Stored data:
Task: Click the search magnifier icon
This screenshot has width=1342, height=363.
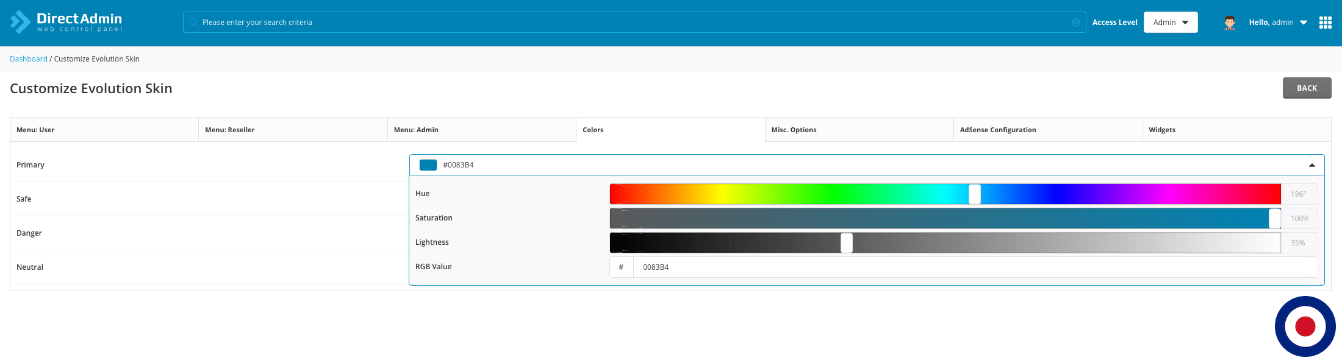Action: (193, 23)
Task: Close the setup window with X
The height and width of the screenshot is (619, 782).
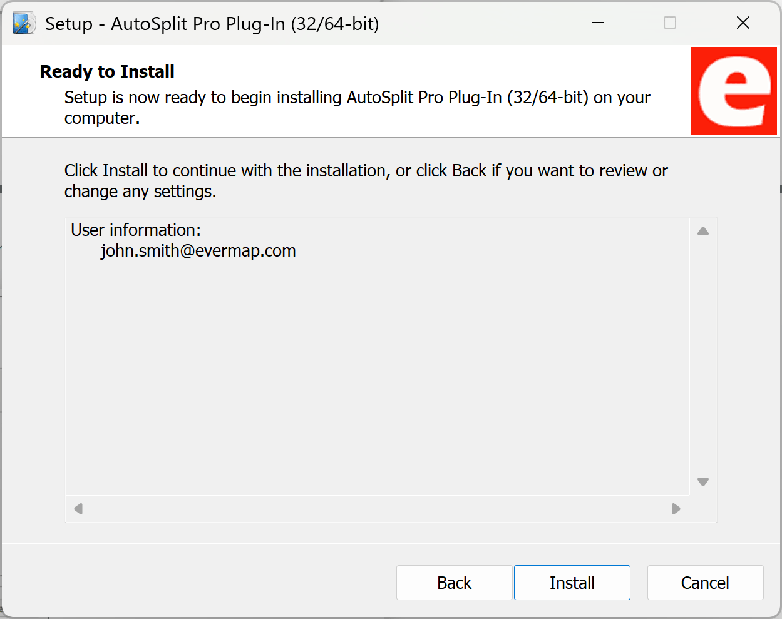Action: click(743, 23)
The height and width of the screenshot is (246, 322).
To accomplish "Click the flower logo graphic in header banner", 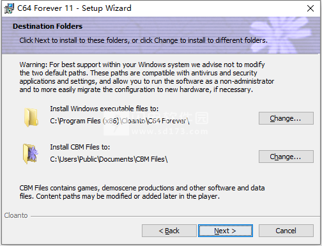I will point(282,34).
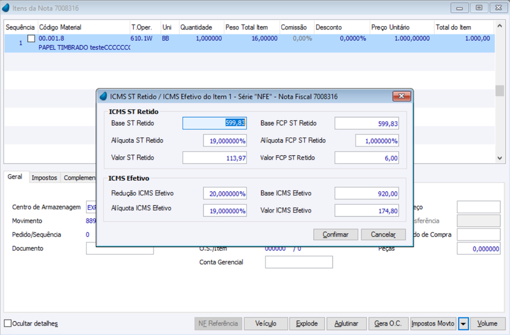Image resolution: width=510 pixels, height=335 pixels.
Task: Click the Cancelar button
Action: point(383,234)
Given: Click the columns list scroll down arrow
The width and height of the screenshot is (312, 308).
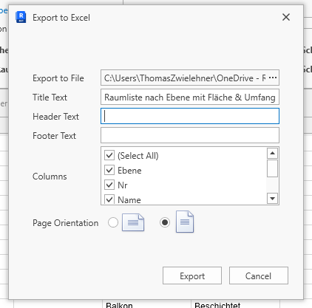Looking at the screenshot, I should (x=272, y=198).
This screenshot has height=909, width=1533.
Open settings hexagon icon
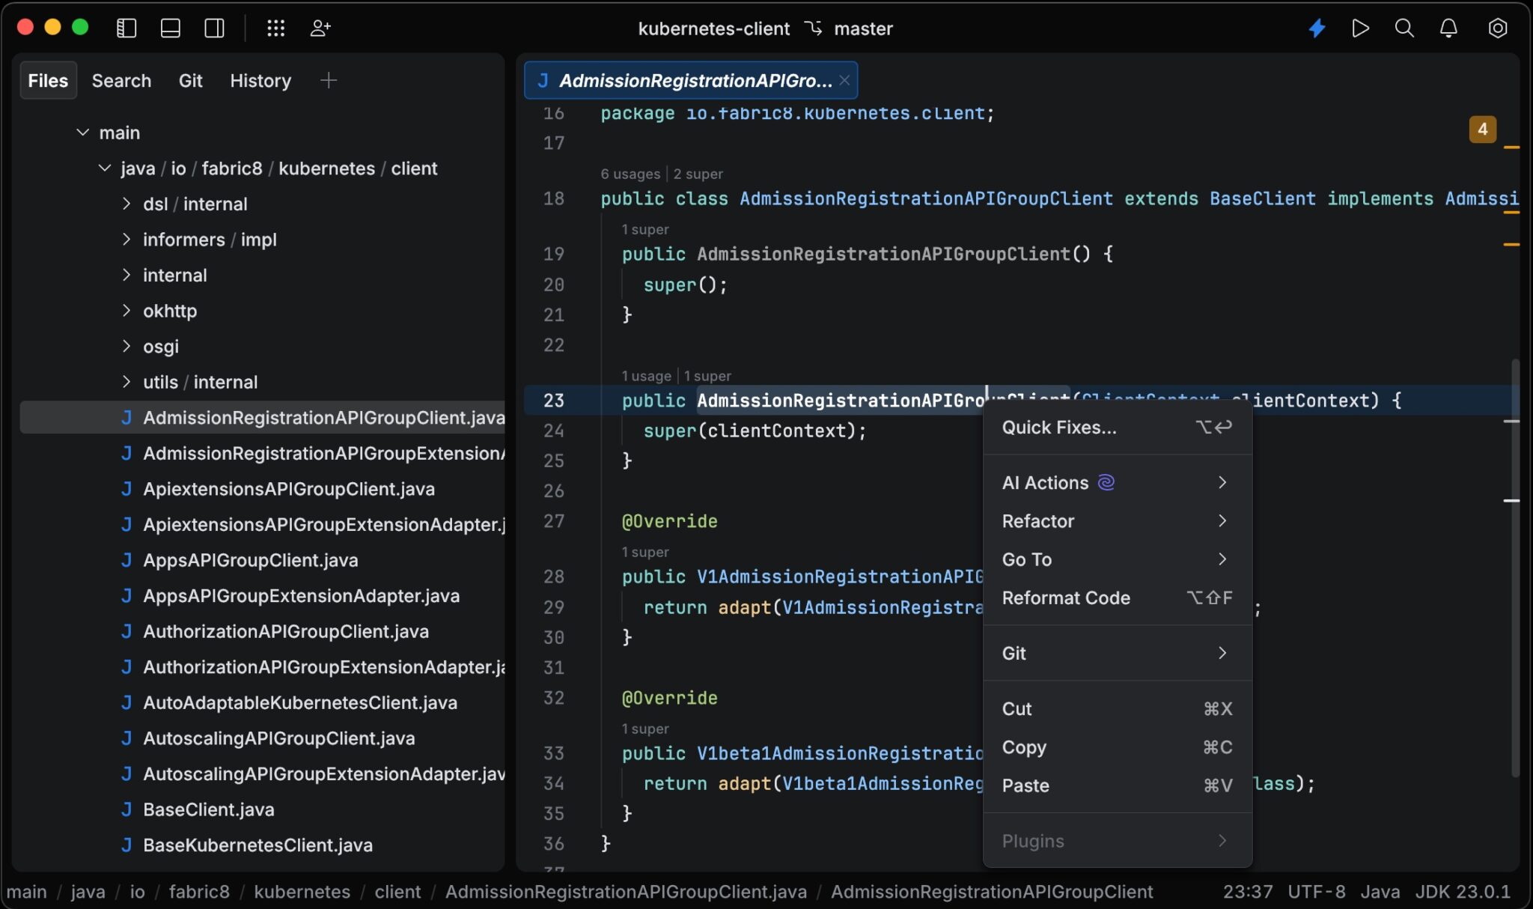point(1497,28)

### WRITTEN REQUEST
Write out, word for word, the part of the stored data that opens with the line containing "Given: Click the" and runs through the last line. Omit the pictures from your copy.

### FINAL ANSWER
Given: Click the columns list scroll down arrow
The width and height of the screenshot is (312, 308).
Looking at the screenshot, I should (x=272, y=198).
This screenshot has height=909, width=1533.
Open settings hexagon icon
point(1497,28)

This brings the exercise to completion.